When the two lines cross, this is called a consistent system. In this case, there is one solution to be found, which is the point of intersection. The lines can be a combination of diagonal, horizontal and/or vertical lines. Keep in mind, all sets of perpendicular lines have one solution and make a consistent system.

No Solution - Inconsistent, Parallel

The two lines don’t cross… because they are parallel; parallel lines by definition never touch. This is an inconsistent system. There are 3 ways you can tell that lines are parallel:

1. When using one of the three methods for solving a system of two linear equations, when you simplify and get to the end of the problem, you will get one # that does not equal the other #. It will look something like:

7 = -5   or  0 = 4,  which clearly isn’t true.

2. The slopes (m) of the two lines are identical. In order for you to see this, you must convert the equations into slope-intercept form (y = mx + b), and then simply look at the slopes. The equations of lines may or may not originally be in slope-intercept form (y = mx + b). If they are not, convert them to slope-intercept form by solving for (isolating) y.

Also, be sure each equation is in simplified form. If there is a Greatest Common Factor in an equation, you must factor it out. If you don’t, the slopes may appear different, even though, by proportion, they are actually the same.

3. Graph and look. You can find out if lines are parallel without graphing, as described in the last paragraph. But this method (graphing & looking) should act as a backup to the two methods above, to confirm your answer. It may also be a great help if you are a more visual learner. For a reminder on graphing from an equation, see: How to Graph a Linear Equation. Once drawn, look at the lines to see if they appear to cross.

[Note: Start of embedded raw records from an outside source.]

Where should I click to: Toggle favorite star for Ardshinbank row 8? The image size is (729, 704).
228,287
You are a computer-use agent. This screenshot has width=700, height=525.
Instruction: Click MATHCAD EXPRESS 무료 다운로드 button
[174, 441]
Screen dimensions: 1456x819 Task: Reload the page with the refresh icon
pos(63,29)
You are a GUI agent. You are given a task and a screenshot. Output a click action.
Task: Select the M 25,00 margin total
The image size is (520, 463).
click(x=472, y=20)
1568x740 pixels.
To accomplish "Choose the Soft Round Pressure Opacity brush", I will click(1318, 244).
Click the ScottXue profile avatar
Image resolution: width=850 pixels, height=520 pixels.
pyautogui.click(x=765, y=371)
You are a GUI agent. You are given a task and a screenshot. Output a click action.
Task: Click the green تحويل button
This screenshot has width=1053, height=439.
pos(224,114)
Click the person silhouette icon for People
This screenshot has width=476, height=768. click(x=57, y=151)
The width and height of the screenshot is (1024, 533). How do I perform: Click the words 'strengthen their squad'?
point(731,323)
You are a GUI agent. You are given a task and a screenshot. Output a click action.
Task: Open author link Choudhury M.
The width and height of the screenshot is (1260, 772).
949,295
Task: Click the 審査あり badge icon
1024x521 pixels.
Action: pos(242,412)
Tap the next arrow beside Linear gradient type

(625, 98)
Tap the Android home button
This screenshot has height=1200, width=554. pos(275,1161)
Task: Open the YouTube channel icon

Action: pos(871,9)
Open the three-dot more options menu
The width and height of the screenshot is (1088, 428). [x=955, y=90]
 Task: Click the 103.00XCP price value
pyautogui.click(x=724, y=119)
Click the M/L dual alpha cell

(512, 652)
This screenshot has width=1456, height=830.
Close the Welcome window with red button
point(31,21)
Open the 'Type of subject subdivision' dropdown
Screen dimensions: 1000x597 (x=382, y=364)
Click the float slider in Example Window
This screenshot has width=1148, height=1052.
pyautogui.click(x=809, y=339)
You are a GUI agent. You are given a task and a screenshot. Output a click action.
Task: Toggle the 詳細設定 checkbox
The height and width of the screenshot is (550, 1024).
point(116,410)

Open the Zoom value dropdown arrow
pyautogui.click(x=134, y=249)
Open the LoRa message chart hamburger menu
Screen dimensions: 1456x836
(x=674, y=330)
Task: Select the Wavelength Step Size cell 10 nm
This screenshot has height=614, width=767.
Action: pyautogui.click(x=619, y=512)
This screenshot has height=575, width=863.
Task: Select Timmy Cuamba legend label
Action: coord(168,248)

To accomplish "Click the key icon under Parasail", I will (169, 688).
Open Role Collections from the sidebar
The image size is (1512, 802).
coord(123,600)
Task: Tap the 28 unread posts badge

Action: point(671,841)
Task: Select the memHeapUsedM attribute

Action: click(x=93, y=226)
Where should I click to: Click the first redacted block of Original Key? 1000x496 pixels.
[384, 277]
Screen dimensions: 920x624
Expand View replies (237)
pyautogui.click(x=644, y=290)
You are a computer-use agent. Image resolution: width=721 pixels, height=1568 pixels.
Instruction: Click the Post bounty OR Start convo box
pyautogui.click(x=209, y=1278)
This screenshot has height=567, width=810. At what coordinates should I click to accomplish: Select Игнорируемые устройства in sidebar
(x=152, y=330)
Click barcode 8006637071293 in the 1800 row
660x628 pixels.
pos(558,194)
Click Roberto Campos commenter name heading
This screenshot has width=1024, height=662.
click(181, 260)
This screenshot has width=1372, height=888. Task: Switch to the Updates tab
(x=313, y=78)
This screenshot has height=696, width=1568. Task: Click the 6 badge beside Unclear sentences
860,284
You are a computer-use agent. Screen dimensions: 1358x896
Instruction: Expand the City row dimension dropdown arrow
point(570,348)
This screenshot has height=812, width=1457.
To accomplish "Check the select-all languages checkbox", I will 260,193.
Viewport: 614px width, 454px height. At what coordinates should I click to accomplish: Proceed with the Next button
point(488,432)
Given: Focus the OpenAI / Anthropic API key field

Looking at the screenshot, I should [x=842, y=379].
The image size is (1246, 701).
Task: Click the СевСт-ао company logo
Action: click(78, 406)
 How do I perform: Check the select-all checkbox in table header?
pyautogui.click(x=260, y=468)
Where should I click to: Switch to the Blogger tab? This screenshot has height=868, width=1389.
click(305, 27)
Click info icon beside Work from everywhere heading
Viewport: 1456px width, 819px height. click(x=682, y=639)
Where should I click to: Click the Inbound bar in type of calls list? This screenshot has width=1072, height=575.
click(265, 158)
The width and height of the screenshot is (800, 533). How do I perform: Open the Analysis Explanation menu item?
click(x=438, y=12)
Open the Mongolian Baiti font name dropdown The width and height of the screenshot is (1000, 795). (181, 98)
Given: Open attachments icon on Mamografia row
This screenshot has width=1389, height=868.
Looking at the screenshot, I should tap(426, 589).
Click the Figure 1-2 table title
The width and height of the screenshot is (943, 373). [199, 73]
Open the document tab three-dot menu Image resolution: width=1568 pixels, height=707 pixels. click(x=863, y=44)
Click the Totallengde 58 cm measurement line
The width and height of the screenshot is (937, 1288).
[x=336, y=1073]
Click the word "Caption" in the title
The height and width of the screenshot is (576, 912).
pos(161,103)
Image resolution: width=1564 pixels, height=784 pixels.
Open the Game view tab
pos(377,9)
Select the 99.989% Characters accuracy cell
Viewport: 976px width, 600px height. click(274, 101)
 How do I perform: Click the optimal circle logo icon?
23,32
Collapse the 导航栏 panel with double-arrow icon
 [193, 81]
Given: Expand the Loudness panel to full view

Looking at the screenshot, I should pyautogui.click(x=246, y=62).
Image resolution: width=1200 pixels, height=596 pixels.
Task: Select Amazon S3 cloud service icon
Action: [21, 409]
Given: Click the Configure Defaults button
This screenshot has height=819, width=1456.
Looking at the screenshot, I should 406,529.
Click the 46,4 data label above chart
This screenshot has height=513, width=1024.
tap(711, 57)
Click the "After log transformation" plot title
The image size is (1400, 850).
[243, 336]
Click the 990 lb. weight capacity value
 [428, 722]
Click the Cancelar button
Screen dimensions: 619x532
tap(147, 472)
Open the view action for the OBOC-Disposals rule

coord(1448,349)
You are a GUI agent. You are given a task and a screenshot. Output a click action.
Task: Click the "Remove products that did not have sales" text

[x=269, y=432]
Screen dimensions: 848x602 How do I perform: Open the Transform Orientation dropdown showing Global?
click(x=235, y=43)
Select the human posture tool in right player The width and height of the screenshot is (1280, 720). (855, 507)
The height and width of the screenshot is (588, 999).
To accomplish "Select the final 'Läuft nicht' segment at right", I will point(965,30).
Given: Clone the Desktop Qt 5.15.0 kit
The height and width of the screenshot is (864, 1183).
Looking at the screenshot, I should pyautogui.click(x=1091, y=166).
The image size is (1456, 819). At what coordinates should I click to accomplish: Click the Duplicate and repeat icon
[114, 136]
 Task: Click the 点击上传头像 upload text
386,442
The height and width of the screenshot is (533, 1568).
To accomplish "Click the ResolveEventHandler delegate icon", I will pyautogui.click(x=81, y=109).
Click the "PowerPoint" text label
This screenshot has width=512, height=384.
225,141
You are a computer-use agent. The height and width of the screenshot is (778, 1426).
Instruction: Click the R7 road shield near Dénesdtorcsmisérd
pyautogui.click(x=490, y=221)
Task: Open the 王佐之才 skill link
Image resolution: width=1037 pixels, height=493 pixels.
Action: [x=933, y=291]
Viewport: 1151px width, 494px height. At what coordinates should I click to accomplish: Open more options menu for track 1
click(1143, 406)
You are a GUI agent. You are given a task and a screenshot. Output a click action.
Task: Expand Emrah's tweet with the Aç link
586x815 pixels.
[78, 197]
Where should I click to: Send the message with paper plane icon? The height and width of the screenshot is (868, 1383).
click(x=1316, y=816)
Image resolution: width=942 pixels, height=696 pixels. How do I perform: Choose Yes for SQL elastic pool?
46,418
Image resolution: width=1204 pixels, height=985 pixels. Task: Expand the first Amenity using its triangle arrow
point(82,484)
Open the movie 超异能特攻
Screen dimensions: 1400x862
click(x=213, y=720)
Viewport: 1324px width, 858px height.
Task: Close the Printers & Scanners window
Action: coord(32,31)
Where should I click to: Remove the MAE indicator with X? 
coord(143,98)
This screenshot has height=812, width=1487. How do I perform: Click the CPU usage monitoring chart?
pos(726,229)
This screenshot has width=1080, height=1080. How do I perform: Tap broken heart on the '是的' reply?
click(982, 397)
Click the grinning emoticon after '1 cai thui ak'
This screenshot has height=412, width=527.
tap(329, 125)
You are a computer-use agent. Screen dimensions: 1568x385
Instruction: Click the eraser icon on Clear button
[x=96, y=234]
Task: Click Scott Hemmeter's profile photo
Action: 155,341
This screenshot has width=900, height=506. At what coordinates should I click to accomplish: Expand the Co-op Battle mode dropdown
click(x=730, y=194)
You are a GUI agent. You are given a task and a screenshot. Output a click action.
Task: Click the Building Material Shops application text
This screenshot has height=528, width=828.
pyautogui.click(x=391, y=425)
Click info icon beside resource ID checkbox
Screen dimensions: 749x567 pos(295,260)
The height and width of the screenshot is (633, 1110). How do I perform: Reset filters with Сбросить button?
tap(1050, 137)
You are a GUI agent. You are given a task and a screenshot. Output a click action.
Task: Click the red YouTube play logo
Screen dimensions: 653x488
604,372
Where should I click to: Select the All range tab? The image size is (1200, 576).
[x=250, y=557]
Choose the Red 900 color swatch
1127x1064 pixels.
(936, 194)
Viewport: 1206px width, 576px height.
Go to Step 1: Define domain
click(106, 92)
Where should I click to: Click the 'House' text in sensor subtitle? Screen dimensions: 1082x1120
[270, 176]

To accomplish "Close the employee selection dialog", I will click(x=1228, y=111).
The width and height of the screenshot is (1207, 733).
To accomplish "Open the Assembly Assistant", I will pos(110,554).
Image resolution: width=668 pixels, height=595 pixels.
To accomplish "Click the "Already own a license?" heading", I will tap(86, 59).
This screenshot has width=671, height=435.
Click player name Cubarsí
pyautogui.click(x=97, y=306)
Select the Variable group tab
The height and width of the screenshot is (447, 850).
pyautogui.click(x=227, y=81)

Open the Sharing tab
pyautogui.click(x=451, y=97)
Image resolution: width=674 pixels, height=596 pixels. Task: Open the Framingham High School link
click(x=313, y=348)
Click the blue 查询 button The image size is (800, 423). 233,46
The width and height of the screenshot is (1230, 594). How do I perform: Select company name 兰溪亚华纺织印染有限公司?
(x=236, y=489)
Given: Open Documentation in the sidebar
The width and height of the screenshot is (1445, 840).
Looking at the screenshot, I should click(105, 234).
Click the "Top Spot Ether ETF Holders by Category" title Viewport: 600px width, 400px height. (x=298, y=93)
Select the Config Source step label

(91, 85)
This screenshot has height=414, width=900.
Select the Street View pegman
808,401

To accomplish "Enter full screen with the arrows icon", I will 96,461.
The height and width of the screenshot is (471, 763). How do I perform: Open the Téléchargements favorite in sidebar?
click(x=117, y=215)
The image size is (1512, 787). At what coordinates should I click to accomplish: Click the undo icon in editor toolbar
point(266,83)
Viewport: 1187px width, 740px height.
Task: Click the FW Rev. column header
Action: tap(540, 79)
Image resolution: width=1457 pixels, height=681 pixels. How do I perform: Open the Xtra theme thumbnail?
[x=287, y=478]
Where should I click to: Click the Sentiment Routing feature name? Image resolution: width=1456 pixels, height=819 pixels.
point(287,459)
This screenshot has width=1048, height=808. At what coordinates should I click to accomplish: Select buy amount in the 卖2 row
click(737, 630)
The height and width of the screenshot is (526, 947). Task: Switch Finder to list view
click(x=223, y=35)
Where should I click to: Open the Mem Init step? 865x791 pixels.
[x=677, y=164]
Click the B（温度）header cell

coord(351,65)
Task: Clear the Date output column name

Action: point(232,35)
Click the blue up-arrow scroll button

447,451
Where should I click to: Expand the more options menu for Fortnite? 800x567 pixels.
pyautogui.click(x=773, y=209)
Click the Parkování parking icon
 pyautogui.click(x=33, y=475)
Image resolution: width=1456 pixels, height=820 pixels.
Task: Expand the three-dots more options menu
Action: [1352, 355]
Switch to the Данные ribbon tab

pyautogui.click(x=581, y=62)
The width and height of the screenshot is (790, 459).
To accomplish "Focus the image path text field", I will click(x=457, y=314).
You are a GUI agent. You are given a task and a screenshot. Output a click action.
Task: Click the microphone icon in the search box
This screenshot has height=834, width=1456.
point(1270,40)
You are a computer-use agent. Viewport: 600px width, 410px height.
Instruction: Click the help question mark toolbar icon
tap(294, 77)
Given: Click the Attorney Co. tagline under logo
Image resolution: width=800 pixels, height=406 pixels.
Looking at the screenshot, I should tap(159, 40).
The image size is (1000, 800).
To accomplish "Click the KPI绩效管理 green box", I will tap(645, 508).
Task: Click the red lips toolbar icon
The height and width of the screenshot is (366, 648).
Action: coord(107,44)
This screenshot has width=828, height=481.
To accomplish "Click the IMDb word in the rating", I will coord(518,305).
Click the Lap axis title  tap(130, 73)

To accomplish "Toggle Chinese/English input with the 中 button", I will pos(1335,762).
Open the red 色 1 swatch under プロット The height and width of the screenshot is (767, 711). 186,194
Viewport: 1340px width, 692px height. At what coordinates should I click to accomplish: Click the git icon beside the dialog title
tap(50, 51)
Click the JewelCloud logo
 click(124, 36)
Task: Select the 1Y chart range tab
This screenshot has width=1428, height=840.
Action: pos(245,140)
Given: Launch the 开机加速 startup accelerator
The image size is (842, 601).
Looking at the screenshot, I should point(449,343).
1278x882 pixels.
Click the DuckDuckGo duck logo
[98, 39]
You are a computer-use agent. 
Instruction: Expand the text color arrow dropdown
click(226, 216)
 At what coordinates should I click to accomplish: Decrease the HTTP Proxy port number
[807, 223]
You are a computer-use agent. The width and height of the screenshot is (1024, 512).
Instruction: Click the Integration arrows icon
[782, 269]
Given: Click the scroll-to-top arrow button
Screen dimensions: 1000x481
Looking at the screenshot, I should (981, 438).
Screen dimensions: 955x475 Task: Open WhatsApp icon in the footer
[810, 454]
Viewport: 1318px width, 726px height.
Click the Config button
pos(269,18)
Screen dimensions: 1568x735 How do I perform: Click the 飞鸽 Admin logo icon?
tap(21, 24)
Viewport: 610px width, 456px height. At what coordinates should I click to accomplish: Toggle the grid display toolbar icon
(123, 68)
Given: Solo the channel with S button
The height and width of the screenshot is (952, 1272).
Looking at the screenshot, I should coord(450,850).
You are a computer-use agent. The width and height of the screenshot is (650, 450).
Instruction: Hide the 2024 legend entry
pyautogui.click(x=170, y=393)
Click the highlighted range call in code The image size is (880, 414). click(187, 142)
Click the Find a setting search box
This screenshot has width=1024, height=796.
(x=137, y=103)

Infinite Solutions - Dependent

The entire lines overlap… because they are essentially the same line. The graph actually looks like one line. This is called a dependent system. There are 3 ways to tell this:

1. When you use the Substitution Method for solving a system of two linear equations, the equation you substituted into will simplify to something like this:

4 = 4, or

-8 = -8, or

0 = 0.

It won’t even let you get to the point where a variable equals a number, revealing that the system is dependent.

Note: When this happens, students tend to think they made a mistake because this outcome seems so awkward, but usually they haven’t made a mistake… it’s supposed to turn out this way to indicate that it’s a dependent system.

2. When reduced to simplest terms and converted to same form, the equations are identical. If you are going to compare equations, they must both be in the same form as each other (either slope-intercept form or standard form).

Note: Often times, these equations may look similar before they are completely simplified. If they are in the same form, you may notice the coefficients are different, yet proportional. This can be a sign that dividing one or both equations through by a certain factor will then reveal the equations to be identical.

This is why it is so important to try to simplify any equation by looking to factor out a GCF and arranging into standard form in the beginning of every problem. Doing this here would instantly reveal that the system is dependent.

3. Graph & Check – Graph both lines and look at the graph. It should be pretty obvious that the lines overlap. Actually, it will just look like one line.